5. The system according to claim 4, wherein the urgency levels are in a lower range or an upper range, and wherein the communication participants are configured to initially assign urgency levels from the lower range to the messages and to reserve urgency levels from the upper range for messages which comprise data that is to be transmitted redundantly.

6. The system according to claim 5, wherein one of the messages is assigned a higher urgency level if said message is assigned an urgency level from the upper range and the message is not prioritized during the time slot.

7. The system according to claim 1, wherein there is a temporal shift in the start of conflict resolution phases in different transmission channels.

8. The system according to claim 1, wherein conflict resolution phases in different transmission channels do not overlap.

9. The system according to claim 1, wherein transmission times at which the transmission channels can be used by the communication participants for transmitting messages, are divided into time slots of constant size.

10. A method for transmitting messages over transmission channels shared by several communication participants through time-division multiplexing, the method comprising: dynamically assigning the messages to the transmission channels, wherein messages comprising data that is to be transmitted redundantly are assigned, as far as possible, to different ones of the transmission channels; and cooperatively determining a transmission authorization of the communication participants for each of the transmission channels based on urgency levels of the messages that are assigned to the respective transmission channel.

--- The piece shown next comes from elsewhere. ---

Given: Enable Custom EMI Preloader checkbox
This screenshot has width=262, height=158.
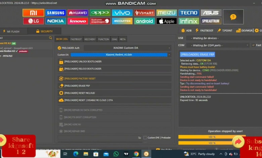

11. The method according to claim 10, wherein the dynamically assigning comprises that the communication participants, in successive assignment cycles synchronized across all communication participants, each comprising a number of conflict resolution phases which correspond to the number of communication channels, go, in each assignment cycle, through all transmission channels and thereby assign to each transmission channel one message which in error-free operation is then sent over the transmission channel.

Description

BRIEF DESCRIPTION OF THE DRAWINGS

[0029] The present invention will become more fully understood from the detailed description given hereinbelow and the accompanying drawings which are given by way of illustration only, and thus, are not limitive of the present invention, and wherein:

[0030] FIG. 1 shows a system for transmitting data over transmission channels shared by several communication participants through time-division multiplexing;

[0031] FIG. 2 shows messages that are to be sent over the transmission channels;

[0032] FIG. 3a shows a first conflict resolution phase;

[0033] FIG. 3b shows a second conflict resolution phase;

[0034] FIG. 3c shows a third conflict resolution phase;

[0035] FIG. 3d shows a fourth conflict resolution phase;

[0036] FIG. 3e shows a fifth conflict resolution phase;

[0037] FIG. 3f shows a sixth conflict resolution phase;

[0038] FIG. 4 shows transmission slots divided into time slots of constant size in which the transmission channels may be used by the communication participants to transmit messages; and

[0039] FIG. 5 shows a method for transmitting messages over transmission channels shared by several communication participants through time-division multiplexing.

DETAILED DESCRIPTION

[0040] FIG. 1 shows a system 10 for transmitting data over transmission channels 50, 52, and 54 which are shared by several communication participants 20, 30 and 40 through time-division multiplexing. Due to the multi-channel connection of the communication participants 20, 30, and 40, data that is not to be transmitted redundantly can be transmitted on any of the transmission channels 50, 52 and 54, and data that is to be transmitted redundantly can be transmitted on different transmission channels 50, 52 and 54. The redundantly transmitted data may be verified at the receiver (possibly after forward error correction) and, if a deviation is found, rejected or submitted to a majority decision.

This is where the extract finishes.